November 22, 2011
Planning from a Third-Grader's Perspective
The American Planning Association publishes popular urban planning curriculum.
CHICAGO — Bay Area third-grade teacher and planner John Martoni took education curriculum to new heights when he created Metropolis: A Green City of Your Own, multidisciplinary curriculum for grades 3–6. Martoni wanted to introduce students to various urban forms while teaching them to incorporate their own creative design techniques, cultural elements and new visions into city blueprints.
"I was alarmed that my students' vision of the 'ideal city' consisted of mini-malls, parking lots and big-box stores," said Martoni. "I decided to create a curriculum that would expose children to a variety of urban forms from around the world."
The concept enables students to build their own ideal cities by equipping them with the skills to diagnose problems and create positive solutions for communities. The lessons range from environmental sustainability, transportation, public spaces and landmarks. Metropolis seeks to bridge mathematics, social studies, art, science and health into the implementation of new community development.

• DATA PROVIDED
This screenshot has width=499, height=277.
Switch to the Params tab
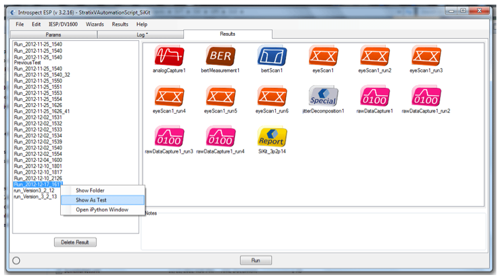click(x=55, y=34)
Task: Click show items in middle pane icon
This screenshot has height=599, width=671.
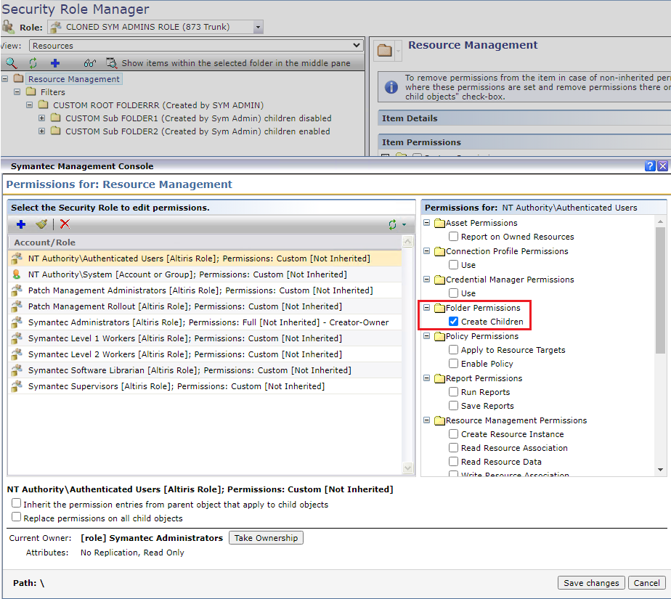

• TASKS AND EXERCISES
(1) From the press release on the Metropolis curriculum, reproduce the passage that begins at the words "The concept enables" and ends after the words "new community development.".
(2) Referring back to the press release on the Metropolis curriculum, list every school subject that Metropolis seeks to bridge.
(3) According to the press release on the Metropolis curriculum, which grades is the curriculum designed for?

• ANSWERS TO THE TASKS
(1)
The concept enables students to build their own ideal cities by equipping them with the skills to diagnose problems and create positive solutions for communities. The lessons range from environmental sustainability, transportation, public spaces and landmarks. Metropolis seeks to bridge mathematics, social studies, art, science and health into the implementation of new community development.

(2) Mathematics, social studies, art, science and health.

(3) Grades 3–6.